**Work to complete**.
Search each line below for "Elizabeth", then return the lines where it appears.

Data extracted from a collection
____
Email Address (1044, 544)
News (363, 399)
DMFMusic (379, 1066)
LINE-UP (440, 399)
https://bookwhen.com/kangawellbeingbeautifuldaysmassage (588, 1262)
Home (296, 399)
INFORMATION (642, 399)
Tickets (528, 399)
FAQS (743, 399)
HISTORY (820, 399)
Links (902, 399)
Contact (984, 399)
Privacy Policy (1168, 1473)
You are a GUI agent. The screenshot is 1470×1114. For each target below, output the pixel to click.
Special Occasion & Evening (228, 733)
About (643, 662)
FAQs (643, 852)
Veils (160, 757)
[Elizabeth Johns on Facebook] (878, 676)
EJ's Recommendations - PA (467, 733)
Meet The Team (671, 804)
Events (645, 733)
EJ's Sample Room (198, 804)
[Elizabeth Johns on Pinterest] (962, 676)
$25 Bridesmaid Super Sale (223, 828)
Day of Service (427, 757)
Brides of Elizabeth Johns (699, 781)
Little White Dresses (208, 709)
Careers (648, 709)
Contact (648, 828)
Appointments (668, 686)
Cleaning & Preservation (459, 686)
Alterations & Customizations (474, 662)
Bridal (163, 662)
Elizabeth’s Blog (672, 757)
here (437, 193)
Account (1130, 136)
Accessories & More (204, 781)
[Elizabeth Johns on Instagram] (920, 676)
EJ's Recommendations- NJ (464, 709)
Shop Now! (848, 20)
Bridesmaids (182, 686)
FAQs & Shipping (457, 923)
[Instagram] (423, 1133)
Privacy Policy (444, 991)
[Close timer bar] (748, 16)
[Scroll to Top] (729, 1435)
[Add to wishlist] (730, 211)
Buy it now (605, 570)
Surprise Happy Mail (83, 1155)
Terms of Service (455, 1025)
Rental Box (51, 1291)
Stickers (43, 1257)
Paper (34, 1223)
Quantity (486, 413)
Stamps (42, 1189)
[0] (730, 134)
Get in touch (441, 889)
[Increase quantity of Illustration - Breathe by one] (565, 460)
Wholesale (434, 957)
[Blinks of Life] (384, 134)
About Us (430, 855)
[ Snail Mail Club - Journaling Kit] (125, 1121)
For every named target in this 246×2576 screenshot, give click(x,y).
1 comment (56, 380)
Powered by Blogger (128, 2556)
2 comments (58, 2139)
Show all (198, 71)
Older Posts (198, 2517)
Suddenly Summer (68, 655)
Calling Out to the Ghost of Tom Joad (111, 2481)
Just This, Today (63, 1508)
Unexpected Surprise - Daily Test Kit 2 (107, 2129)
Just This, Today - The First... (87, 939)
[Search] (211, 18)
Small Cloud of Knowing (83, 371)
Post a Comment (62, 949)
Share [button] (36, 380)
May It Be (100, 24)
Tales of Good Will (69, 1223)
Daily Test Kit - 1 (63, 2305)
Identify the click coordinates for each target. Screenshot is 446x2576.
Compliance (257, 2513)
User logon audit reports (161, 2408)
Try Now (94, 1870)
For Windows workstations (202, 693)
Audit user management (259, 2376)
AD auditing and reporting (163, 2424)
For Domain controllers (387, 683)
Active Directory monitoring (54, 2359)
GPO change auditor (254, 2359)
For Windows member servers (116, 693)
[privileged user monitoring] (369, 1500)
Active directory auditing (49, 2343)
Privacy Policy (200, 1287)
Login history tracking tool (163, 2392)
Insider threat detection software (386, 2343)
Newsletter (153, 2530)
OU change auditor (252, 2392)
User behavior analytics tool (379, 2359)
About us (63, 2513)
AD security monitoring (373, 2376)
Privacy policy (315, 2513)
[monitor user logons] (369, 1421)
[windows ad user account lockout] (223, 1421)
____
**Exercise solution**.
[Elizabeth Johns on Facebook] (878, 676)
[Elizabeth Johns on Pinterest] (962, 676)
Brides of Elizabeth Johns (699, 781)
Elizabeth’s Blog (672, 757)
[Elizabeth Johns on Instagram] (920, 676)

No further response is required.